### Text excerpt
---------------

Other officers were studying the positions of nearby Soviet ships and submarines, wondering whether any had crossed Scorpion's path. People all over the room were trying to weigh the possibilities, wanting to believe that Scorpion was still intact, her crew stranded but alive.

"What can my organization do to help?" Craven said over the worried voices, the roar of competing conversations, and the rustle of the charts. Nobody looked up or even seemed to notice him speaking from the doorway. Most of these officers knew nothing of Halibut, of Craven's role in preparing her for deep-sea searches, or even of his success in pinpointing the atomic bomb the Air Force lost in the deep Atlantic near Palomares, Spain. To most of the rank and file here, Craven was just another skinny engineer. Those few who did know him well found him to be a man full of odd ideas and strange search methods that didn't sound like anything ever penned in a Navy manual. Few of the officers in the War Room that day would have believed that Craven might he their best and perhaps only chance of finding Scorpion.

Craven repeated his question. This time, someone answered: "We haven't been able to find Scorpion on the acoustic nets. We don't know where it is. If there's anything you can do with respect to that, do it."

With that, Craven was left on his own, left to try to figure out why and where Scorpion had vanished. Odds were worse than a million to one against anyone finding the boat. She could have been anywhere on a track that covered 3,000 miles of the Atlantic.

The families of the Scorpion crew had begun to worry as early as February 15, 1968, three months before Craven heard the news on the radio, three months before rumors began swirling through the sub force that the Soviets might have sunk her.

There, standing on the dock tossing the final mooring line to the crew as Scorpion departed, was Dan Rogers, an electrician's mate who had risked his career by demanding to he transferred off the boat, writing to his captain, Lieutenant Commander Francis A. Slattery, that everyone on board was "in danger." The Navy had always portrayed the 252-foot-long sub as a gleaming showpiece, but Rogers said Scorpion was so overdue for a thorough overhaul that the crew had taken to calling her the "USS Scrap Iron." There were oil leaks in the hydraulic systems and seawater seeping in through the propeller shaft seals. Her emergency ballast systems weren't working, and the Navy had restricted her depth to 300 feet, less than one-third of the operational depth of other boats of her class.

---------------

### Dataset content
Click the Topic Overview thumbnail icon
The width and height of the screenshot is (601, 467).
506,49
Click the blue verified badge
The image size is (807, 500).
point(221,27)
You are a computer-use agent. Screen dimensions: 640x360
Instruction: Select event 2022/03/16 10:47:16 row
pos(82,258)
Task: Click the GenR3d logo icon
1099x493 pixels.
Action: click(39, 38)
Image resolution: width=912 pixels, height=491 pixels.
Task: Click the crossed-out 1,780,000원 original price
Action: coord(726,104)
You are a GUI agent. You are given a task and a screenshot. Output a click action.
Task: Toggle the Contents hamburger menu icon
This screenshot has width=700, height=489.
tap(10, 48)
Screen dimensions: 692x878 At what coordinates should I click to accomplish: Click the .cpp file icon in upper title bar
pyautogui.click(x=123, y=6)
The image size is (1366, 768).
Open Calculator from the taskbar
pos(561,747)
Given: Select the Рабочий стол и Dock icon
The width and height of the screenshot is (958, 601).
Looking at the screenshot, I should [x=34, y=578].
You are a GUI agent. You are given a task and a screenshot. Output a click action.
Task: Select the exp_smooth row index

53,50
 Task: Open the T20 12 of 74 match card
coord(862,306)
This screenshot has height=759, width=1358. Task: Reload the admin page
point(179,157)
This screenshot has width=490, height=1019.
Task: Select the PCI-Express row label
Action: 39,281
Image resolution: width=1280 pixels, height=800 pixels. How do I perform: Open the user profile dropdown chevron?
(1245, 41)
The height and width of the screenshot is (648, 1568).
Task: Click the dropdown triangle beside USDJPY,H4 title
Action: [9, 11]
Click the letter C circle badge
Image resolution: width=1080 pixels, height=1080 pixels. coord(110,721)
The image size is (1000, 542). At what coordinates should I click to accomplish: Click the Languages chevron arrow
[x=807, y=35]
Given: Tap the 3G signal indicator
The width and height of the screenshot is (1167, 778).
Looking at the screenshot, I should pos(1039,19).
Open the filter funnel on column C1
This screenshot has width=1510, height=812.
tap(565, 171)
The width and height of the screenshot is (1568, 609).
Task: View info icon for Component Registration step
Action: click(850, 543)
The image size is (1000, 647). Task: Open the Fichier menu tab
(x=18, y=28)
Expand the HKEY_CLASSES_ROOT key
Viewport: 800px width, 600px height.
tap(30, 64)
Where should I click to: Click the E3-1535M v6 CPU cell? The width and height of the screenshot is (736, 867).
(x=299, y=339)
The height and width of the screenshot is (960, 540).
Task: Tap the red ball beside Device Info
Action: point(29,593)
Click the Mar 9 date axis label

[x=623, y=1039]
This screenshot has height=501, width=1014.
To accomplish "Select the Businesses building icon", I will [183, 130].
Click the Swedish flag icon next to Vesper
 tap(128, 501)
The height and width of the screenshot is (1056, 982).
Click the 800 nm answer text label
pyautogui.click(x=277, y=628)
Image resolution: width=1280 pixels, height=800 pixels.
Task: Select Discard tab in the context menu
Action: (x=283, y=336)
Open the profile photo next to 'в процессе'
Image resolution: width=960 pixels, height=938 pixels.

---------------

Carry on the passage about the missing submarine Scorpion from its last sentence. The entries have nothing to do with this.

### Solved exercise
There had also been a frightening incident three months earlier when Scorpion had vibrated so violently during high-speed maneuvers that she seemed to corkscrew through the water, sending huge pieces of equipment swaying on their rubber mountings. The cause was never diagnosed. Rogers and other crewmen feared that the problem could reappear at any time.

Most of the submarine fleet had undergone massive safety overhauls after Thresher was lost. The bulk of the work on Scorpion, however, had been postponed due to tight budgets and the relentless pace of intelligence operations, which were growing rapidly toward a peak never before seen during the cold war. As she set out, Scorpion was one of only four of the Atlantic Fleet's submarines that was still waiting to be refitted with post-Thresher safety features.

Rogers and his mates complained to Slattery that he and his officers weren't taking their concerns seriously. Rogers wasn't even released from the boat until he agreed to Slattery's demand that he erase the Cassandra-esque warning of "danger" from his request for transfer.

One month later, Scorpion was assigned to join in NATO exercises in the Mediterranean. She was sent there only because the Navy needed a last-minute replacement for Seawolf, the same submarine that Craven had bypassed in favor of Halibut when it came time to pick a special projects boat. Seawol f had knocked herself out of the fleet rotation by ramming an undersea mountain in the Gulf of Maine, badly crushing her stern.